To begin with Levine and Ponelle appear on-stage, Boesch introduces himself with Papageno's captivating 'Der Vogelfänger bin ich ja', and after some preliminary banter they enact the scene with Tamino and the serpent
[watch and listen -- chapter 4, 10:28-11:36],
first with and then without music. Whenever storyteller Boesch jokingly exaggerates or fibs the lights dim and thunder sounds.
Most of all this is an overwhemingly joyful production with Boesch, Ponelle, Levine, Cotrubas
[watch and listen -- chapter 14, 42:53-43:55],
Schreier and others of the cast taking conspicuous delight in performing for attentive youngsters.
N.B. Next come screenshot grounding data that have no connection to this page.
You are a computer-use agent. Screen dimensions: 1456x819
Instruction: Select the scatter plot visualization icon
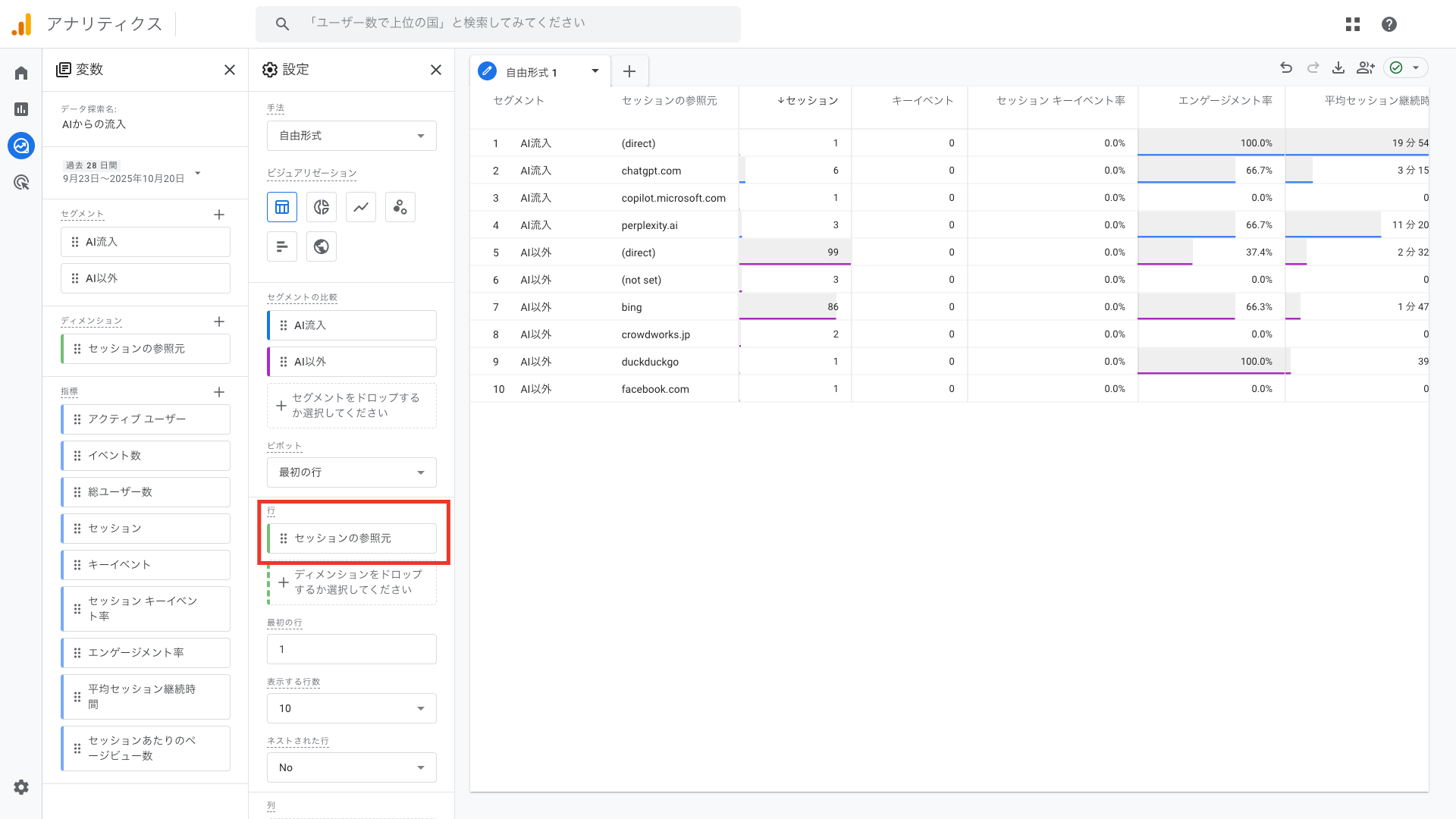(x=400, y=207)
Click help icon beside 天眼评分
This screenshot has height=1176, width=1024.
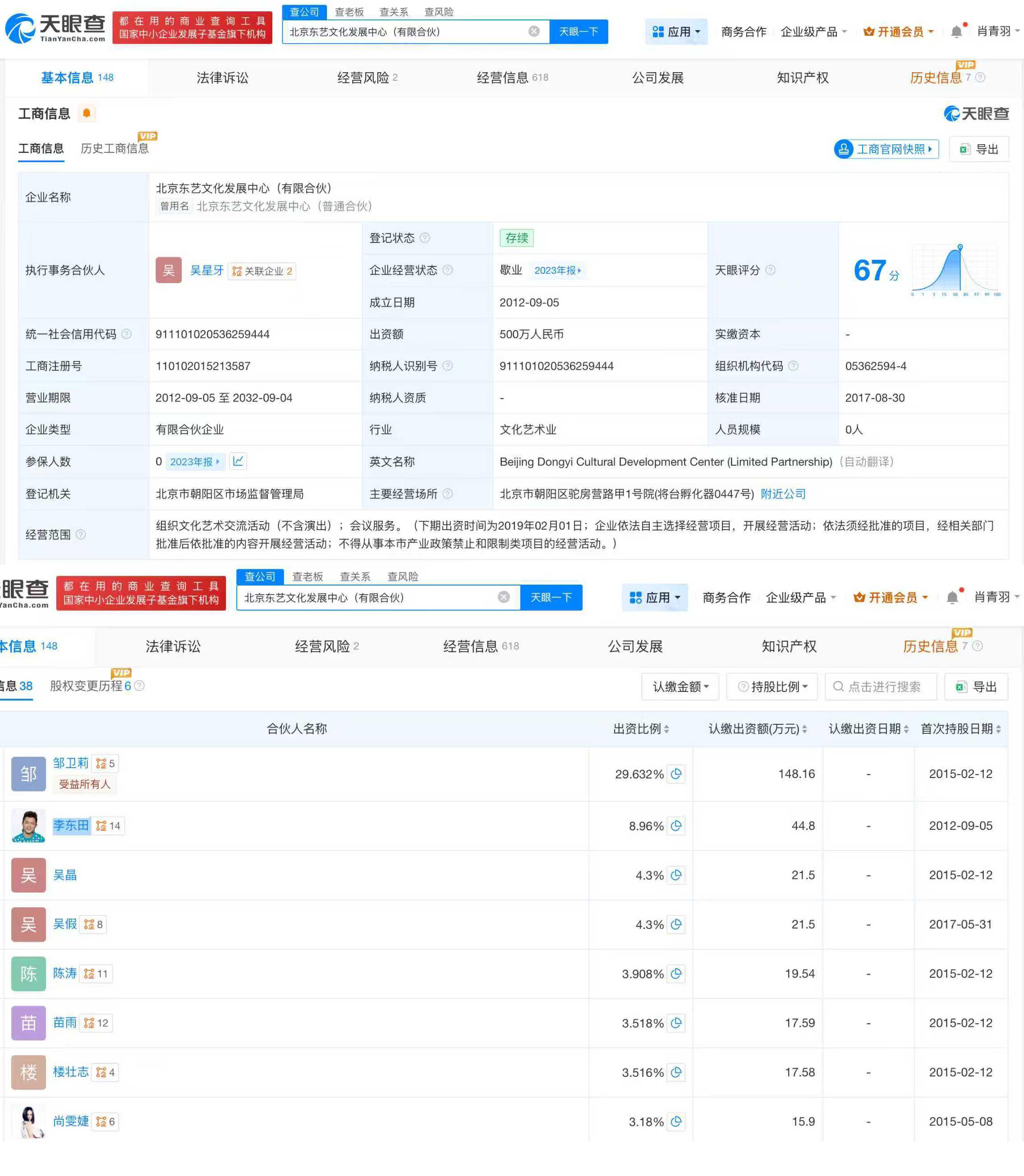(770, 270)
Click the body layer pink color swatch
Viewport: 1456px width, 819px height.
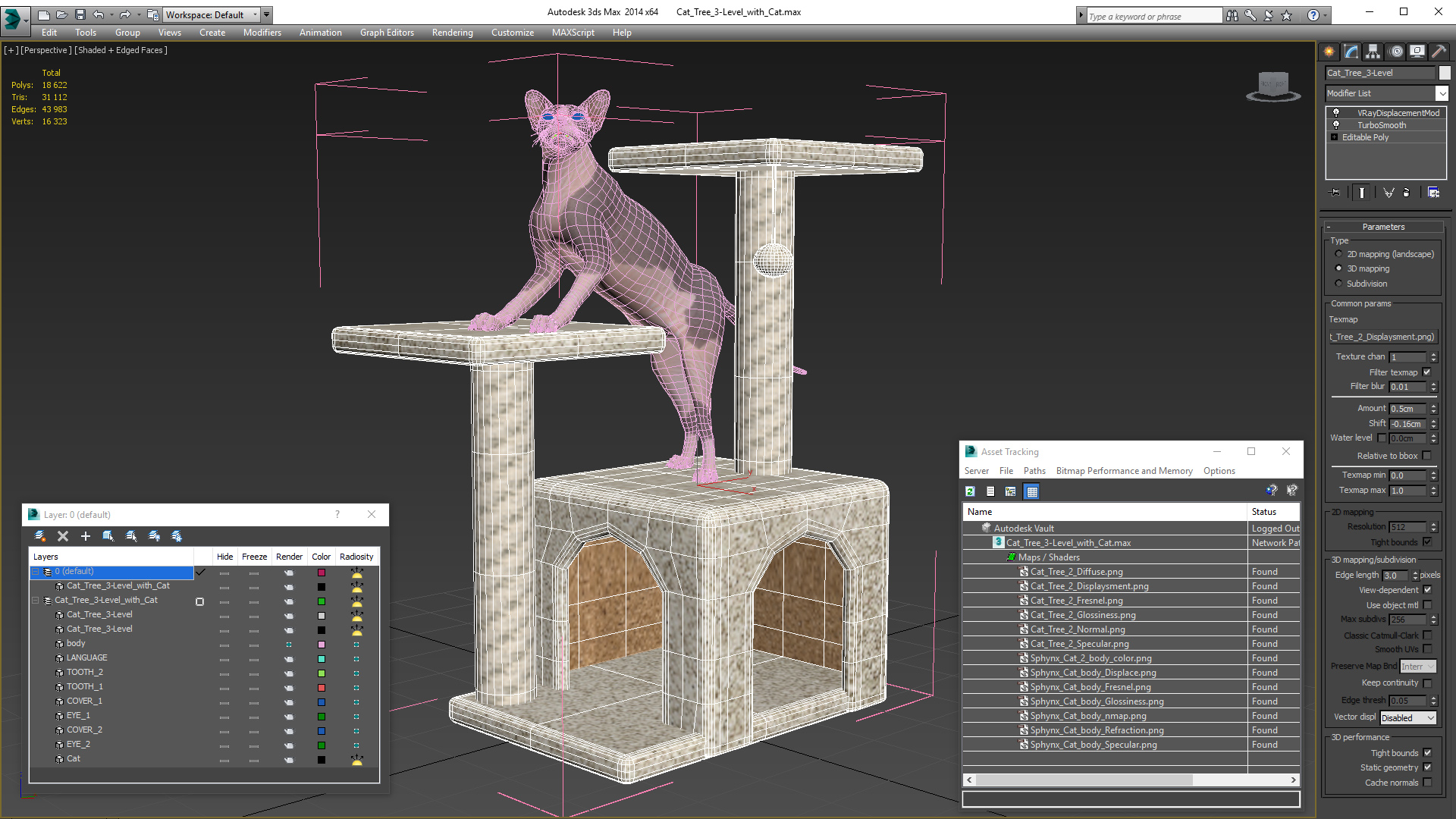click(322, 645)
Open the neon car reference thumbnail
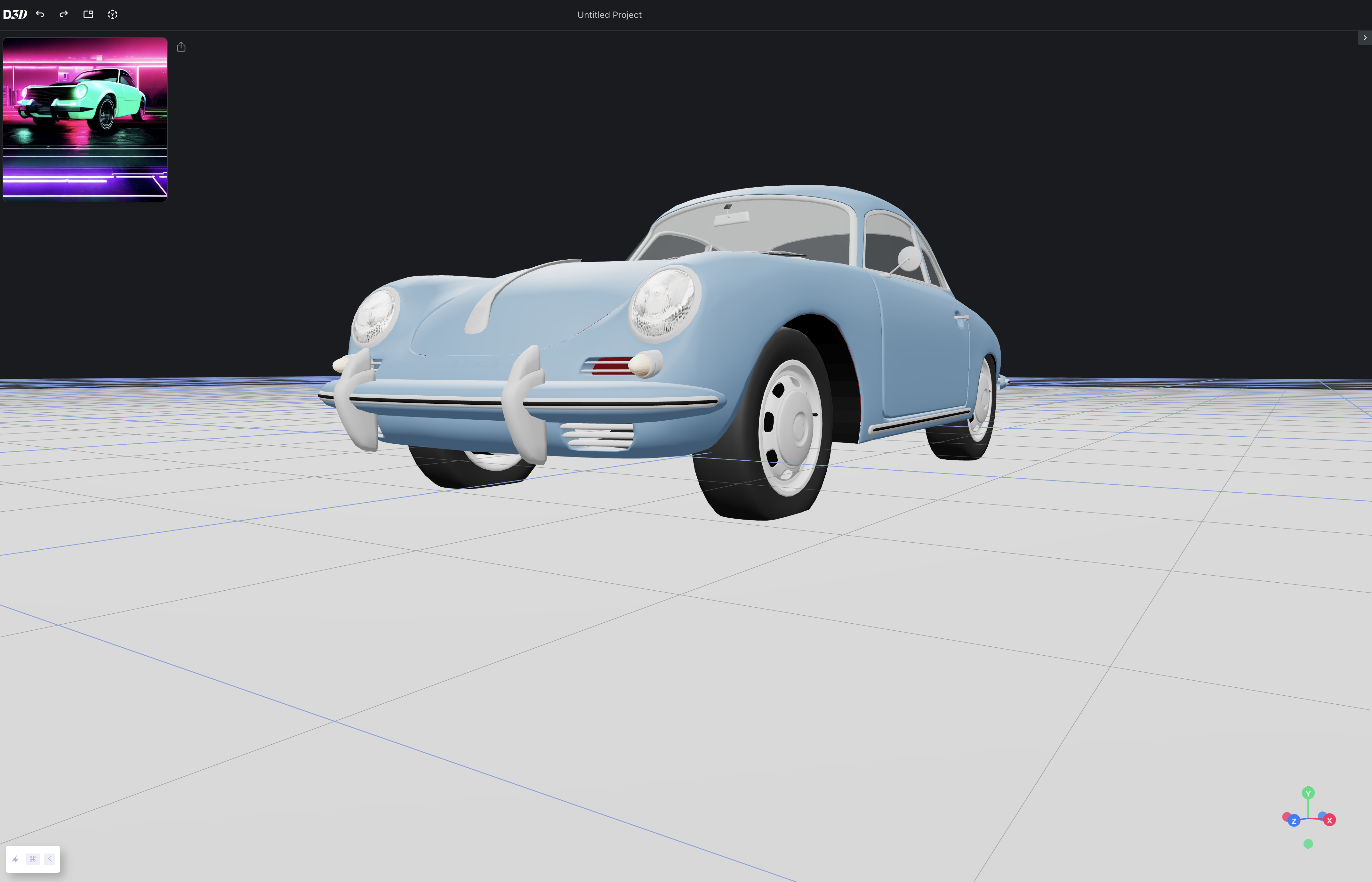The height and width of the screenshot is (882, 1372). [x=85, y=119]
Though Salzburg signed these top vocalists, Ileana Cotrubas, 43 (Pamina), Peter Schreier, 47 (Tamino) and Zdzislawa Donat, 46 (Queen of the Night); energetic baritone Christian Boesch, 41, effectively carries the performance with irresistible naturalness in his three-part role of genial anchorman, persuasive storyteller and Papageno. (Note that In 1986, deeply affected by the Chernobyl (Ukraine) nuclear disaster -- Boesch emigrated to Chile where he began biological farming, and also taught children music.)
Proof of the pudding -- the Austrian children display unwavering concentration from 'Der Vogelfänger ...' to the final highlights; 'Ein Mädchen oder Weibchen' and Mozart's playful 'Pa-Papagena' -- 'Pa-Papageno', 106 minutes later
[watch and listen -- chapter 36, 97:54-98:54].
Children in the audience at 'Die Zauberflöte für Kinder'. Screenshot © 1982 ORF
While there's a touch of pantomime in this approach, the Salzburg children appear to be wholly absorbed by the story and music.